New Orleans short term rental laws impose a 90 day rental limit on units that are in residential areas and aren’t owner-occupied. The city calls these Type T or “Temporary” licenses.
But what happens if you rent for 30 days or more?
Under the law, this is a traditional, long-term rental, and shouldn’t count against the 90 day limit.
The city’s zoning ordinance defines a short term rental as “rental of all or any portion thereof of a residential dwelling unit for dwelling, lodging or sleeping purposes to one party with duration of occupancy of less than thirty (30) consecutive days.” Thus, a rental of 30 days or more isn’t short term, and shouldn’t count against the 90 day limit.

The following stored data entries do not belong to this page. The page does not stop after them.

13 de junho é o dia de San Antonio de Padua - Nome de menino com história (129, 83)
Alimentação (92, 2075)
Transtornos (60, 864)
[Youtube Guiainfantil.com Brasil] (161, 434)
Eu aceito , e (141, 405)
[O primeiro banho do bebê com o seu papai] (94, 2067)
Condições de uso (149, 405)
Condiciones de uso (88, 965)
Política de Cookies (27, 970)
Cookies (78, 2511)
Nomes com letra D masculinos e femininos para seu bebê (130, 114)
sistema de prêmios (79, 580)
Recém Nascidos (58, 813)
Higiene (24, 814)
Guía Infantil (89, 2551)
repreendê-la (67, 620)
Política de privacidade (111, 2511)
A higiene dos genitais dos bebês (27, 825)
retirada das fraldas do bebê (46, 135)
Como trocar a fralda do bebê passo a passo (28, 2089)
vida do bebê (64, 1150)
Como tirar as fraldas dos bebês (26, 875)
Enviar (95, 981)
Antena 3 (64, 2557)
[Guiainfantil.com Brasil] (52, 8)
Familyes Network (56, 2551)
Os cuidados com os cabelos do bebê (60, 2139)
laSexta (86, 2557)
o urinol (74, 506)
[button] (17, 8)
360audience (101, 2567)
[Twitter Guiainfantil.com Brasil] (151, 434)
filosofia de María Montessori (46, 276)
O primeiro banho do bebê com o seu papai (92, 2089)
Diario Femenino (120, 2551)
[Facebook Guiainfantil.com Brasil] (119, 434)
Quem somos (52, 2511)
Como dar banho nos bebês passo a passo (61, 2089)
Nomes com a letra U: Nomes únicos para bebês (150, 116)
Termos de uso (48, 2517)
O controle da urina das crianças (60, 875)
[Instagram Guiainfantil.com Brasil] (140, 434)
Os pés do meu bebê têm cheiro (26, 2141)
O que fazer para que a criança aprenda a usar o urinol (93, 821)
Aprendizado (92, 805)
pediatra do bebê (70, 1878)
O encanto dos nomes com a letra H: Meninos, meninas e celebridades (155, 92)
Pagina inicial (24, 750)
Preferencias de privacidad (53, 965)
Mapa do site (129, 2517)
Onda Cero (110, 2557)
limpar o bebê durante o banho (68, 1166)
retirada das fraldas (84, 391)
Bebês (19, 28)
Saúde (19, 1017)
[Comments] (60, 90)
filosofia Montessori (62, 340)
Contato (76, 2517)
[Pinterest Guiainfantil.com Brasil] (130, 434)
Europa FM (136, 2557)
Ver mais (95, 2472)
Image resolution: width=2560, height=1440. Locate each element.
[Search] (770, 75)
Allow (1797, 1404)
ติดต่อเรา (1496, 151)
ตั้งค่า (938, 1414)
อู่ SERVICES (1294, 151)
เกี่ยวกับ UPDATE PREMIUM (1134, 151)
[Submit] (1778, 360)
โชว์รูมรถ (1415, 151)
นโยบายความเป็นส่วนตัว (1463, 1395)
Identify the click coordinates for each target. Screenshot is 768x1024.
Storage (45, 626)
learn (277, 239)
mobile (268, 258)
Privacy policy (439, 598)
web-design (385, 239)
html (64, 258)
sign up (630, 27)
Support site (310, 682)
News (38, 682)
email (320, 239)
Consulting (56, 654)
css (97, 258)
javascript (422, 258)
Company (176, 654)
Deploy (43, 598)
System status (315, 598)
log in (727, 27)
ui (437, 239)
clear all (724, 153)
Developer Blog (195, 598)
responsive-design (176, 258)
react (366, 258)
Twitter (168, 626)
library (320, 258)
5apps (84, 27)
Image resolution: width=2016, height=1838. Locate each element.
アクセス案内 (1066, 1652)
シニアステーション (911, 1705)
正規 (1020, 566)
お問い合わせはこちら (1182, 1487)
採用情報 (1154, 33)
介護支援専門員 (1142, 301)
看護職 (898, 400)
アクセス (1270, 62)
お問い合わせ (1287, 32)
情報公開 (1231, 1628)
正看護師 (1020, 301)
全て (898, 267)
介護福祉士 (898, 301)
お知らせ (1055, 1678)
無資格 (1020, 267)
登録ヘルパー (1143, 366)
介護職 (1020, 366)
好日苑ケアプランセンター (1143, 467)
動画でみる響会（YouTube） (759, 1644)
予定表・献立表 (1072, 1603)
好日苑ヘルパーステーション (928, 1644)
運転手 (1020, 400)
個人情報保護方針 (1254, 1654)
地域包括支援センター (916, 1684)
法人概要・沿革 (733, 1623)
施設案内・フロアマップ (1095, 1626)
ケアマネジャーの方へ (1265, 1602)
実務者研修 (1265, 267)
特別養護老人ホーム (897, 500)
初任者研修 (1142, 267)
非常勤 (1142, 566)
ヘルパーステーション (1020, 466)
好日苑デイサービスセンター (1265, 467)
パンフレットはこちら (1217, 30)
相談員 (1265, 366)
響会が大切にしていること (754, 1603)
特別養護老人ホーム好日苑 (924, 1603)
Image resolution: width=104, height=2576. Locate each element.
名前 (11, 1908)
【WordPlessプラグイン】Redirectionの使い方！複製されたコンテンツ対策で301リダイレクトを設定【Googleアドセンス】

That said, here’s a couple of other issues you should be aware of:
- Income from month-long and short-term rentals may be taxed differently. Track those incomes separately, and discuss it with your tax advisor before you file income taxes.
- If you’re using a platform that collects and remits sales and uses tax (such as Airbnb), determine whether or not the platforms waives taxes for these longer rentals. You may be charging your guests more than you’re supposed to if taxes are collected on these long-term rentals. Again, our law firm does not advise on taxes, so please consult with a tax professional. (We’re happy to make a referral!)
- Have a lease agreement ready to go, just in case. If the city decides to issue a fine because you exceeded the 90 day limit, you may need to show that not all of those nights were short-term rentals. A signed lease can provide evidence of this.